[Text and item location entries]

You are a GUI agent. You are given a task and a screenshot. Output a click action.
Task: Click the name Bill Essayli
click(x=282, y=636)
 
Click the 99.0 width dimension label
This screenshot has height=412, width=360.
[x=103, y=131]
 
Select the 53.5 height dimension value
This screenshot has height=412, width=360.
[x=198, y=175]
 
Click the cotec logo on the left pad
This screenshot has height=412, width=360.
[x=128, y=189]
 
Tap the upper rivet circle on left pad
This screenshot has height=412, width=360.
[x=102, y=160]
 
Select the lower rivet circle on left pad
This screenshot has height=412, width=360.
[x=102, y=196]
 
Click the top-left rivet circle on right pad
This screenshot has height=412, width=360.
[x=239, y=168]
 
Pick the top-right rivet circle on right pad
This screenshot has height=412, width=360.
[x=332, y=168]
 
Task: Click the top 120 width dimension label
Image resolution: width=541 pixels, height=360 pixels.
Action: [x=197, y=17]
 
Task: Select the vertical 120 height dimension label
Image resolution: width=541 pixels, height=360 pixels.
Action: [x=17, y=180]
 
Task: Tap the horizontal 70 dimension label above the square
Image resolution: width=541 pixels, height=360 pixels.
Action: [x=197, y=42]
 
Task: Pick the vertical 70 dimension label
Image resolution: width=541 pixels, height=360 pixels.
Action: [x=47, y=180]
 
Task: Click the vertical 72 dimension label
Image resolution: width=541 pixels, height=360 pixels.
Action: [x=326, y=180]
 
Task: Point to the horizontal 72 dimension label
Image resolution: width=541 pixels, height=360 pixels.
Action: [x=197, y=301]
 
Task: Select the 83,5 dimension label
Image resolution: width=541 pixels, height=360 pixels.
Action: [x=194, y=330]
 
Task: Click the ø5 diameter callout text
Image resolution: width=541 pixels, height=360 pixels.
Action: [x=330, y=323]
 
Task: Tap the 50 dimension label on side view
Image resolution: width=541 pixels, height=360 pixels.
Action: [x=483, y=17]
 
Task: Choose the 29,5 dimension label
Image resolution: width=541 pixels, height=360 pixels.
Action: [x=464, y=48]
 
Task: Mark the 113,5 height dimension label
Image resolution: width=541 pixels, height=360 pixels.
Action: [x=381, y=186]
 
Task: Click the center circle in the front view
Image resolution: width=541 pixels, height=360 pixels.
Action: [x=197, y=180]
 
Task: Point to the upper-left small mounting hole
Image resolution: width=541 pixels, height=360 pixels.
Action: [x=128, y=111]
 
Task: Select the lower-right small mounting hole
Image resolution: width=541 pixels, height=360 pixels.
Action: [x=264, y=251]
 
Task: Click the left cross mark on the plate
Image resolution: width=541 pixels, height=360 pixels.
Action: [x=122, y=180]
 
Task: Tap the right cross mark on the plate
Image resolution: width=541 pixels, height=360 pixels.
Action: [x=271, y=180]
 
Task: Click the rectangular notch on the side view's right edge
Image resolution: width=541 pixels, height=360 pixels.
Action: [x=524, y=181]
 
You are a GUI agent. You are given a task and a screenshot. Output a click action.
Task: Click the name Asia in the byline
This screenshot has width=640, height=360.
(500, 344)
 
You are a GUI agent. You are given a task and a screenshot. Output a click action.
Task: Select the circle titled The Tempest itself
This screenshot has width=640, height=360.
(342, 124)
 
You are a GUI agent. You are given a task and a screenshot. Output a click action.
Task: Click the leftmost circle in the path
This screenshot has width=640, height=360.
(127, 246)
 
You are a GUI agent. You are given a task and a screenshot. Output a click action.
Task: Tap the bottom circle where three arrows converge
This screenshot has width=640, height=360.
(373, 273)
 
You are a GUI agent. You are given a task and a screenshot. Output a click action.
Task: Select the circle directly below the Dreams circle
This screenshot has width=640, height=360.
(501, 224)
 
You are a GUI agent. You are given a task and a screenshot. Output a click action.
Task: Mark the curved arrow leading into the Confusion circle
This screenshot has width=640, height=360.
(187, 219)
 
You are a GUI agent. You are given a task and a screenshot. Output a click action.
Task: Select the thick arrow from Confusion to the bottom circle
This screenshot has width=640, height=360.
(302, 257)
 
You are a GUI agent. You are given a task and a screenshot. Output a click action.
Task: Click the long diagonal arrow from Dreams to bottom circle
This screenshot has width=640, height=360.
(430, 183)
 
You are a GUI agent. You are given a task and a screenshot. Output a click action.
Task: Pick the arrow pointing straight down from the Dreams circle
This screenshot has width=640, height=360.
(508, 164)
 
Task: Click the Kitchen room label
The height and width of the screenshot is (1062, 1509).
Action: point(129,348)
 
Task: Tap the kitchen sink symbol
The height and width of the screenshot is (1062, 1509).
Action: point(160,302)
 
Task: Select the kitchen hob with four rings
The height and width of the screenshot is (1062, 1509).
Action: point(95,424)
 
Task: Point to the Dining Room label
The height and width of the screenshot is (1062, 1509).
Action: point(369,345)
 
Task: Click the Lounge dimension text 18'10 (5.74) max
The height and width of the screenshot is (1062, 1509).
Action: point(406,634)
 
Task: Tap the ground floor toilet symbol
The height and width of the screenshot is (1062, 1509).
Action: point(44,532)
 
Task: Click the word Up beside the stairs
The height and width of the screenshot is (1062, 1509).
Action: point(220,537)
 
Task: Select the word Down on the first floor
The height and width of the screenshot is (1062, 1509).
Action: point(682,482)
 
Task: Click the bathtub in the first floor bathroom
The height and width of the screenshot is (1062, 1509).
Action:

▶ _TASK TO CARRY OUT_
Report every line of the data that contains the string "Pick". Case counts.

▶ _OUTPUT_
Pick the top-right rivet circle on right pad
Task: Pick the vertical 70 dimension label
Task: Pick the arrow pointing straight down from the Dreams circle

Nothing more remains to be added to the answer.